| WHAT IS EXPECTED |
Repeat every entry, word for word, leaving no line out.

| EXTRACTED DATA |
BEGIN

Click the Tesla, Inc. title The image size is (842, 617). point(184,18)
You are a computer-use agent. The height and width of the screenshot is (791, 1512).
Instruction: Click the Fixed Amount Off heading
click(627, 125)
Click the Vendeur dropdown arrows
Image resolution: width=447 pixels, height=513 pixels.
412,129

END

| TASK OUTPUT |
Click the Tesla, Inc. title The image size is (842, 617). point(184,18)
You are a computer-use agent. The height and width of the screenshot is (791, 1512).
Instruction: Click the Fixed Amount Off heading
click(627, 125)
Click the Vendeur dropdown arrows
Image resolution: width=447 pixels, height=513 pixels.
412,129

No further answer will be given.